Analyzing and sizing binary data #166

anatsa1 · 2021-05-10T15:06:06Z

Hi,

I'm familiarizing myself with the R and JAVA GUI of iMRMC, and I have a few questions.

The data is binary with only 1 modality,

I generated data with a different number of readers, different number of cases and increasing true probability to get a feel for the behavior (which is as expected). I generated data under assumption of independence for simplicity, but I then analyze the data as if it came from a MRMC set-up with its dependencies. I have noticed that in some cases there are warning messages (e.g. that MLE should be used or messages about the degrees of freedom). However, in some situations, neither the GUI nor R provide any error/warning and it seems like it is stuck in a loop. In R, I had to kill the R session. I attach an example of such a case. I can’t understand what in this situation, creates the problem. Any idea?
Moreover, in R I did a simulation when data was generated under same conditions/assumptions and repeating 1000 times in a loop. At some point, it seems that the same problem occurs and R gets stuck in a loop. Since I don’t understand when or why it happens I don’t know how to check the data before I call the function.
With regard to the trick of adding fake data in order to use the tool for binary data: For one scenario I added 3 fake subjects and then 5 fake subjects. The results are identical. I see why the point estimate is not impacted by adding fake subjects. However, I don’t have an intuition why it does not impact the SE and hence the CI or p-value. Can you provide an intuition or refer me to a paper/presentation that discuss this?
In the GUI tool, the bottom part refers to the sizing of the study:
a. Is paired referred to the case of 2 modalities? If not, then what it is? If yes, what should I use if having only 1 modality?
b. How is the effect size defined for binary data? The default in the GUI is HO of AUC=0.5 or equivalent for P=0.5. I was not sure if the effect size is defined as the difference between P under the null and P under HO or differently. If this is how it is defined, then why it does not needed to give also the null? I see why this is not needed for AUC, but for binary, the sizing is not the same if the difference is 10% and P0 is 1% or 50%.

CO.Ind.P0.9.2R.40C.xlsx

Thanks,
Anat

brandon-gallas · 2021-05-18T03:42:49Z

First of all, thanks for the feedback and sorry for the delay. I wish I could tweak and tune the software accordingly right now.

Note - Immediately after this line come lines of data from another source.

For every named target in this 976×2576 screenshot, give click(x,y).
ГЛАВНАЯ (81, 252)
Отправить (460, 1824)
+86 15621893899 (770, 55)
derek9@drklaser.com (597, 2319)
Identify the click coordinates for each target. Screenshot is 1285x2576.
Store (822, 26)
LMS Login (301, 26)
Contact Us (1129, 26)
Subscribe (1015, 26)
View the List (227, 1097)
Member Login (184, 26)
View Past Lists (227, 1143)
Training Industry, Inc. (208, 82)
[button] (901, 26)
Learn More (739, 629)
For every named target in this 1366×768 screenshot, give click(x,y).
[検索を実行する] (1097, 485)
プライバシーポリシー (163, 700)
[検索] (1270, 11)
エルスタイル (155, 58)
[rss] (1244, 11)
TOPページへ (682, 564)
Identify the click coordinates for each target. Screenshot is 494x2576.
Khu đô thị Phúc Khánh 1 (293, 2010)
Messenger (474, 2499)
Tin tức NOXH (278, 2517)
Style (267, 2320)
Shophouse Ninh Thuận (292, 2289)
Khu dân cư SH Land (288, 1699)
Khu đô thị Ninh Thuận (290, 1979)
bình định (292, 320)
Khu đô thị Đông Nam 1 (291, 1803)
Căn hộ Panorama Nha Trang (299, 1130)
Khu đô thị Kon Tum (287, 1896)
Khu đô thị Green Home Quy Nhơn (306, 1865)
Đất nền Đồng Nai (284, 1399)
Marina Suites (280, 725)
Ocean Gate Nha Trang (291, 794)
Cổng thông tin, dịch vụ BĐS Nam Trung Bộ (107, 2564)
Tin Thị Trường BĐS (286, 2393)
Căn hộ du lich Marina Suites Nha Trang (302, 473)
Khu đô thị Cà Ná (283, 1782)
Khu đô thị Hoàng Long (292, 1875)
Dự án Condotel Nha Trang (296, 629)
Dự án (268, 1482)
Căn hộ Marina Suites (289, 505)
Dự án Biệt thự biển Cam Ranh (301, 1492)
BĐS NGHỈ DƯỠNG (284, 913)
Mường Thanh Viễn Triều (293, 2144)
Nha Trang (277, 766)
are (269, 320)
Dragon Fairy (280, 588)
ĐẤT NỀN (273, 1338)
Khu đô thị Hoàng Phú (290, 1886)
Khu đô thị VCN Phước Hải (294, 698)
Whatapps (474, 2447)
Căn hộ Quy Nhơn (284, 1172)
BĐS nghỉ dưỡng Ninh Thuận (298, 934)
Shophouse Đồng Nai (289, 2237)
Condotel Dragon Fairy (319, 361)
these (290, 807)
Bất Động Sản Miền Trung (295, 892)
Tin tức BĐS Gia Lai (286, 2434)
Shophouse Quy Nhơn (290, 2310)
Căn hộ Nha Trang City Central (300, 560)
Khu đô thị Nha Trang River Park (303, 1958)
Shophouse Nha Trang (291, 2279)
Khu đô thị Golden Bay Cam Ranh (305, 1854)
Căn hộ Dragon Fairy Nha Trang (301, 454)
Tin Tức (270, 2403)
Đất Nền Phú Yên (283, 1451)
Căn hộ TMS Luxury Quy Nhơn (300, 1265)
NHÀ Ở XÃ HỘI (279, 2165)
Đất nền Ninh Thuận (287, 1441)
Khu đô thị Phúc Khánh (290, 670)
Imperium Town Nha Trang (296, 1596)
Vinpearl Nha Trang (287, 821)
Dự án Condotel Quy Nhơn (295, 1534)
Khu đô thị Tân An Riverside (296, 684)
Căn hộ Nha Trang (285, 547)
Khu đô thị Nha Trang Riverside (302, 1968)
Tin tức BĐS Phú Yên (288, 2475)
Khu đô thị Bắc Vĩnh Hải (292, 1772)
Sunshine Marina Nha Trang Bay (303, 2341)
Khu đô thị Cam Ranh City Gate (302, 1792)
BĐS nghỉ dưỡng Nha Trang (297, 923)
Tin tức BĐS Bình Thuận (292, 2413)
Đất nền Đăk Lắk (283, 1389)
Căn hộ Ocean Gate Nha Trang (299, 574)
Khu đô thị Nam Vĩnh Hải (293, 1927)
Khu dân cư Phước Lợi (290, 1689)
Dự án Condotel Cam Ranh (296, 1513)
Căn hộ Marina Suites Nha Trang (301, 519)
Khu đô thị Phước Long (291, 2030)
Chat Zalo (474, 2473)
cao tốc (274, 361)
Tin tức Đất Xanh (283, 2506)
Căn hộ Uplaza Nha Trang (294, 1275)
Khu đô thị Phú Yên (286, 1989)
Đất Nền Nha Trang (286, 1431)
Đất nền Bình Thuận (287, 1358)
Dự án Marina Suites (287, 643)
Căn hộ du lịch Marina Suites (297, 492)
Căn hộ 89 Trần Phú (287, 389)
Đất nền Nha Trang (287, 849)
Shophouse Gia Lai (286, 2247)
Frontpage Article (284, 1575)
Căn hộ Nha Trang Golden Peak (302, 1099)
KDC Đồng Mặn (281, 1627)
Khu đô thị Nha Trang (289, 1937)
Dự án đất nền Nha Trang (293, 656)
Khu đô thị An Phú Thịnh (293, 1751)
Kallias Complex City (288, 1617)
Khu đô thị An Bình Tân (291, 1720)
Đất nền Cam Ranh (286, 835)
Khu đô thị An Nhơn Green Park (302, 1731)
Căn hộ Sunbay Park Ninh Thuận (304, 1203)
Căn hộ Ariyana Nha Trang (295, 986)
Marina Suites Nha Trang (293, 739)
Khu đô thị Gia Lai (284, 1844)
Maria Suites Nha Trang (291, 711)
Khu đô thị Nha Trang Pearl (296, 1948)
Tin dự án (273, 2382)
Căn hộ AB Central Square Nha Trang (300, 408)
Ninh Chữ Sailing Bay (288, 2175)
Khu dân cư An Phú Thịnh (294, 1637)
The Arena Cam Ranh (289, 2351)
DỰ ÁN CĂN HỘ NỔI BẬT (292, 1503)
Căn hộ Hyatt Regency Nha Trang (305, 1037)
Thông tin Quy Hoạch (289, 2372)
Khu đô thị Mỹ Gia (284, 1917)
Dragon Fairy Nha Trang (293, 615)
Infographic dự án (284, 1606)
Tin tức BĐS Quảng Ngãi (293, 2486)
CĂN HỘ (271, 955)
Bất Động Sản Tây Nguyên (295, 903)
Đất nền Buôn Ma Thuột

Q1 response: I don’t have an answer for you now. The data file you shared indicates you are pushing the limits in terms of the number of readers. I do not recommend doing an MRMC analysis with only 2 readers. It’s like trying to estimate a variance with only two numbers, just not a good idea. We are rewriting the software to be all native R code. Right now it calls a java app, making it hard to debug. I will leave this issue to check once that is complete.

Q2 response: The fake signal-absent data only serves as a threshold for the binary signal-present success data. If you look at the components of variance for the signal-absent data, they are all zero. There is no variability from the signal-absent data. This is not a surprise since all the fake data is set to 0.5.

Q3 response:
a. You are correct. The sizing section operates on the variance components from the analysis section. If you only have 1 modality in the analysis section, the sizing section will be for 1 modality. What does this mean for “Paired Readers” etc.? They should be disabled. Sorry that is not the case. As such, they should all be “Yes” for pairing, or they could make problems for your sizing results.
b. I think you are referring to the effect size in the sizing analysis. The bottom line is that the sizing analysis was not created for the binary analysis. That said, if you are a statistician, you have all the ingredients: the percent correct, the components of variance, and the standard error.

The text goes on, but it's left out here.